Documentation deutsch

Styleguide

The project style guide helps your team to write clear and consistent content across all channels and it serves as an important reference for the project team. If your project is a corporate brochure then there is probably no need to create an elaborated style guide. But if it's a website or a marketing campaign with several authors and stakeholders then a style guide is a necessary foundation.

The project style guide helps your team to write clear and consistent content across all channels and it serves as an important reference for the project team

The style guide is divided into three parts: Voice and Tone, Grammar and mechanics, and Structure.

Voice and Tone
This section treats the more emotional side of your content. Describe the general style the content should be written in, like the use of humor ( "straight-faced, subtle, smart but not snobbish") or wording ( "demystify B2B-speak and educate instead"). Or something like "Use a formal and active voice. Avoid passive voice".

Grammar and mechanics
Here you could give some guidelines concerning abbreviations and acronyms, capitalization, punctuation and text formatting.

Structure
Sometimes articles should adhere to a certain structure like for example "Headline, subline, introduction (max 100 words), main body, conclusion, references, author and date". This is the place to describe what you are expecting from your authors.

Your style guide will be most successful when you illustrate the rules with practical examples. Like: "In active voice, the subject of the sentence does the action. In passive voice, the subject of the sentence has the action done to it. Yes: Marti logged into the account. No: The account was logged into by Marti."

The style guide is divided into three parts: Voice and Tone, Grammar and mechanics, and Structure

The Styleguide is accessible for every team member of the projekt.
But only the administrator and projektmanager are able to edit it.

Records shown:
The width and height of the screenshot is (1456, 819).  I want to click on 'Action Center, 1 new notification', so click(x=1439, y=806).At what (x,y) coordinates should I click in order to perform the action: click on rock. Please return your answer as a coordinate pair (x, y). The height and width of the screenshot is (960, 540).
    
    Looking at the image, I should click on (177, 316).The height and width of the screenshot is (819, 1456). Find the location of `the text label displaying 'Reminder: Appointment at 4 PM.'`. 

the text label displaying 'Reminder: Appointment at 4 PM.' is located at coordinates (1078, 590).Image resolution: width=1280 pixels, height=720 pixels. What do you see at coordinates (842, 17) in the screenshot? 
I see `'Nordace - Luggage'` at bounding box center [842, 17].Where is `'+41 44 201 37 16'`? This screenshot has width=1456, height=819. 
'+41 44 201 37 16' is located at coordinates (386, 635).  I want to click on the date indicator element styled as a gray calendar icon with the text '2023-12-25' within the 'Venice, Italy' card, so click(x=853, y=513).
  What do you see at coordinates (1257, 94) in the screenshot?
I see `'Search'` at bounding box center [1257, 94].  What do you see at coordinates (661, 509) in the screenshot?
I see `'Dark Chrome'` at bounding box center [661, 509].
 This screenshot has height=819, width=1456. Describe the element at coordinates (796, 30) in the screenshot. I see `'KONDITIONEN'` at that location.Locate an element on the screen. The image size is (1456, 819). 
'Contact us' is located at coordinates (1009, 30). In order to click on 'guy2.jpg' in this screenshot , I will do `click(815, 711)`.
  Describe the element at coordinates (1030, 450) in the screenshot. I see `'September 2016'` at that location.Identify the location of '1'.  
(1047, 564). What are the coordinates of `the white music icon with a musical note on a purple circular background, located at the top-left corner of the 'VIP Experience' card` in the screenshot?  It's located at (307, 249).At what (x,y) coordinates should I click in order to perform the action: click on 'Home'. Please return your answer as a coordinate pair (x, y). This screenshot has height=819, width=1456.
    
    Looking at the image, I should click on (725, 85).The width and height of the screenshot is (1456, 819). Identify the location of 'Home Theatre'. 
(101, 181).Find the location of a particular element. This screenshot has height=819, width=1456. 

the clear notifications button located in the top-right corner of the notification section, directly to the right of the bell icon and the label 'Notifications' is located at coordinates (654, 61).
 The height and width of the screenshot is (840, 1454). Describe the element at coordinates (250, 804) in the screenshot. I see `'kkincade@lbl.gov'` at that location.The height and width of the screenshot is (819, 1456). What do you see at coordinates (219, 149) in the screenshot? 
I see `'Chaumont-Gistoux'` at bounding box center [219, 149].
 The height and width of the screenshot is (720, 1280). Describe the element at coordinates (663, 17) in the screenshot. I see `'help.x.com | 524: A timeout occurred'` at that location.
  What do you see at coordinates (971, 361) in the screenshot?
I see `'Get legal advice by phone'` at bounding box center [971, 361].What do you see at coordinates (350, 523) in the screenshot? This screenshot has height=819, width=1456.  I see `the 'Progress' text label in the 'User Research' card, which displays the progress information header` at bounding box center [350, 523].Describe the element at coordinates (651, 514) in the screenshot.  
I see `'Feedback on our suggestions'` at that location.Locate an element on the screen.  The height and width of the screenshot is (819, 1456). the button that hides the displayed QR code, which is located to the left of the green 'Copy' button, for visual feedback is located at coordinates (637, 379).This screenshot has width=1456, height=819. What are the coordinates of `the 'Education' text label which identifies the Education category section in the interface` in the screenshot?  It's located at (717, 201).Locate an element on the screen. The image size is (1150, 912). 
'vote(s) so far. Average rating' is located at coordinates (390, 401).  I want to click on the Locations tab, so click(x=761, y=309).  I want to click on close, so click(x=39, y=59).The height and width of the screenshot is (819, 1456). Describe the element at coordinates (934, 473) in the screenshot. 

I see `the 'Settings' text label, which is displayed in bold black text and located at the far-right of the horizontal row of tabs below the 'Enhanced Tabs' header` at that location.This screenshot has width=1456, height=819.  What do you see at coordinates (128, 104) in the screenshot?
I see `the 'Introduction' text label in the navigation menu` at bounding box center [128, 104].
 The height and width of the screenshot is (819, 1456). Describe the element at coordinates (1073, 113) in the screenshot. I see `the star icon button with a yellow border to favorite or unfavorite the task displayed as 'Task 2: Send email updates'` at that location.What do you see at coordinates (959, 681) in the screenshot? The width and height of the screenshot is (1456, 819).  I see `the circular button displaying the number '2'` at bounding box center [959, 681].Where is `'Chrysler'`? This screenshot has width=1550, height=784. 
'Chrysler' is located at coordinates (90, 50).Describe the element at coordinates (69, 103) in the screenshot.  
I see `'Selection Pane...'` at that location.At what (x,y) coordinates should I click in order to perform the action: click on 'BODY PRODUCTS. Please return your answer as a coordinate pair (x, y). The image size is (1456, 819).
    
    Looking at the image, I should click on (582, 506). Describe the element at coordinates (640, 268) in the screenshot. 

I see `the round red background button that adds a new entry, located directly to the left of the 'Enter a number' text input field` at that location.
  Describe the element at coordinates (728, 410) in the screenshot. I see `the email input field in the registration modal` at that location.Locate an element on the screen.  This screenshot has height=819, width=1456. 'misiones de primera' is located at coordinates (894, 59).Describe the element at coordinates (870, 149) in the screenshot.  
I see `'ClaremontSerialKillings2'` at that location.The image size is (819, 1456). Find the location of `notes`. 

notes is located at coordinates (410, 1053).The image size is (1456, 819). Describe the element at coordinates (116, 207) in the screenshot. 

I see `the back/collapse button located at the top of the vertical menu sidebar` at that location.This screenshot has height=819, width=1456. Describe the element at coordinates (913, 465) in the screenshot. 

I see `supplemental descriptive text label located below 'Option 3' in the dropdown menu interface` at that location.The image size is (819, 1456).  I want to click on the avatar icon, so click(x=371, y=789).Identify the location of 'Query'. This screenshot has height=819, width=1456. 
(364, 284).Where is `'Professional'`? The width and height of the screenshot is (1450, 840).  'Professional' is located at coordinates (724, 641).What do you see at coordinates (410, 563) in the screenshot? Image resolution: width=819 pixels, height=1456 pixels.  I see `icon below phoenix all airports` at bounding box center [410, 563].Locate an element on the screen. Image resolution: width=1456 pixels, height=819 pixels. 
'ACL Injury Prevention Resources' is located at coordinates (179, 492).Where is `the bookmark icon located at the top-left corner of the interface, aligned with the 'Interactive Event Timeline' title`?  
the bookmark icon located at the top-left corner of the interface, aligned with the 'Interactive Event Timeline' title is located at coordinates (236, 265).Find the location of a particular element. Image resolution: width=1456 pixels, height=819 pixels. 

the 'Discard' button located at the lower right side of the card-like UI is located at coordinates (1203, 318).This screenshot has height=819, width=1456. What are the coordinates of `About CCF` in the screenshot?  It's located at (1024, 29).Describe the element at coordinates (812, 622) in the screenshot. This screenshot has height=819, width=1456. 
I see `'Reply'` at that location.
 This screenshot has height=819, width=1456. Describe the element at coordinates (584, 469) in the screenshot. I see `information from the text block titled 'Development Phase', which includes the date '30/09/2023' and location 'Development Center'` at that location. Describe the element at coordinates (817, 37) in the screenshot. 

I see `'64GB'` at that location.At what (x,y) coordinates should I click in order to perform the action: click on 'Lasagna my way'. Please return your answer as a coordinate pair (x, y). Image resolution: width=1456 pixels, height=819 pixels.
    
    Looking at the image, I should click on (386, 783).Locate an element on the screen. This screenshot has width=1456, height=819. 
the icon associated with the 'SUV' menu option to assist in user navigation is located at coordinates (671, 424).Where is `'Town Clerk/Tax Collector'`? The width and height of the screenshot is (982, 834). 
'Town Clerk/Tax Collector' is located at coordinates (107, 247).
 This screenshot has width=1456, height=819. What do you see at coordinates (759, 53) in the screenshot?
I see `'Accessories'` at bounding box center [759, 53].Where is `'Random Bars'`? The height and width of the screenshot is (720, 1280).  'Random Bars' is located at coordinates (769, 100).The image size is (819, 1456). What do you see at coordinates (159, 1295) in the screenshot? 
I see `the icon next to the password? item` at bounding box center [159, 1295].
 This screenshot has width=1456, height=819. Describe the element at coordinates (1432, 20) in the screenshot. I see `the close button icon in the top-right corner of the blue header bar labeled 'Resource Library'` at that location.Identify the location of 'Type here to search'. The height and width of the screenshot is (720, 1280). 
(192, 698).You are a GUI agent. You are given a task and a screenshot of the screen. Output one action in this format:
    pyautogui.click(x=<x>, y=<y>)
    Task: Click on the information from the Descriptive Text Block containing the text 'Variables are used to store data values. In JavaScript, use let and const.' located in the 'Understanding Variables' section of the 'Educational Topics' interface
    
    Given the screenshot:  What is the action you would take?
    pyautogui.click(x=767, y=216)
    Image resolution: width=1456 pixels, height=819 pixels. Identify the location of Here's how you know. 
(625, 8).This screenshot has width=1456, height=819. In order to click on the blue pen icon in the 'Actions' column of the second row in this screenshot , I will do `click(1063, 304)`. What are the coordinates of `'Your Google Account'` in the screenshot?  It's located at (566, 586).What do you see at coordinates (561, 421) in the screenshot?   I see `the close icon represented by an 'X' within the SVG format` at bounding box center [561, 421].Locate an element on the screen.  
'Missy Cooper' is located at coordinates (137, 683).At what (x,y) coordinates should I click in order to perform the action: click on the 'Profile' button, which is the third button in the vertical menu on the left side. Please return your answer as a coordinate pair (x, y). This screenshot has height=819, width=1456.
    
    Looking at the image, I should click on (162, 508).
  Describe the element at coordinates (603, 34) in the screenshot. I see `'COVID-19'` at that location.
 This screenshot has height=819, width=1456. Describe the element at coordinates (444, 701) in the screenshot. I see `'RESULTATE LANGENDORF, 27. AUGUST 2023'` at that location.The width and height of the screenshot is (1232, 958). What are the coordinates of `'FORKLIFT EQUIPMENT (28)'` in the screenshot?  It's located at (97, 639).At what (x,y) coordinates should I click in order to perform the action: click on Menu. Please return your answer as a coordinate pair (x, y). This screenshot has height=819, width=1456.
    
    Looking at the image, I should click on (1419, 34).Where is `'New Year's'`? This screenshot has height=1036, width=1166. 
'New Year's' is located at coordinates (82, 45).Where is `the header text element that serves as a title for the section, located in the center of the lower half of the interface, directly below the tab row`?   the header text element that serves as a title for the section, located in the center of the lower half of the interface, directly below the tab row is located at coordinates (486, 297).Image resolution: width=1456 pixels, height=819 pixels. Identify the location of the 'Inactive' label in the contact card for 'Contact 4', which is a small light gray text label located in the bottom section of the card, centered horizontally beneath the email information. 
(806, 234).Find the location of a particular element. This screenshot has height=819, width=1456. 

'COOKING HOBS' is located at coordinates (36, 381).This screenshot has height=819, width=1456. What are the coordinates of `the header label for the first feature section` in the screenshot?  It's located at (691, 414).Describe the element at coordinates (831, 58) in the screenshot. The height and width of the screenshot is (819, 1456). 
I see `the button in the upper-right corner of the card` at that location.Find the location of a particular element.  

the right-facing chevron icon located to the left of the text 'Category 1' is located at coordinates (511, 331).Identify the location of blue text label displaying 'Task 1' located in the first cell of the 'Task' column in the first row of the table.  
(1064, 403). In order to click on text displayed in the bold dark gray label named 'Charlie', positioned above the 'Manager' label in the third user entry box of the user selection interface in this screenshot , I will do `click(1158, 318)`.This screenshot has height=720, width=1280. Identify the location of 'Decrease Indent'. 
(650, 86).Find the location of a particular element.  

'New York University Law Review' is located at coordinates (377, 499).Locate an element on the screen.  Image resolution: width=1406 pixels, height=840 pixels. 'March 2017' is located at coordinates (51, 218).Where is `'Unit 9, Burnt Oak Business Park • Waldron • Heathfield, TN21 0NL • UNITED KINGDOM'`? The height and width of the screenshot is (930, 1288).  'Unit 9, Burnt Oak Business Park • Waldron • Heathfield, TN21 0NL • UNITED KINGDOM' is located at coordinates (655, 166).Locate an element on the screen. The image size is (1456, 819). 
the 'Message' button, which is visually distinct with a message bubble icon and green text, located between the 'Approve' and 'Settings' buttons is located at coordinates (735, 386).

Actions to take:
1. Please reproduce the style guide documentation from "Documentation deutsch" through "mechanics, and Structure.", replacing "corporate brochure" with "annual report".
2. Which topics does the style guide documentation suggest covering in the Grammar and mechanics section?
3. In the style guide documentation's sample article structure, what is the maximum length of the introduction?

List of solutions:
1.
Documentation deutsch

Styleguide

The project style guide helps your team to write clear and consistent content across all channels and it serves as an important reference for the project team. If your project is a annual report then there is probably no need to create an elaborated style guide. But if it's a website or a marketing campaign with several authors and stakeholders then a style guide is a necessary foundation.

The project style guide helps your team to write clear and consistent content across all channels and it serves as an important reference for the project team

The style guide is divided into three parts: Voice and Tone, Grammar and mechanics, and Structure.

2. Abbreviations and acronyms, capitalization, punctuation, and text formatting.

3. 100 words.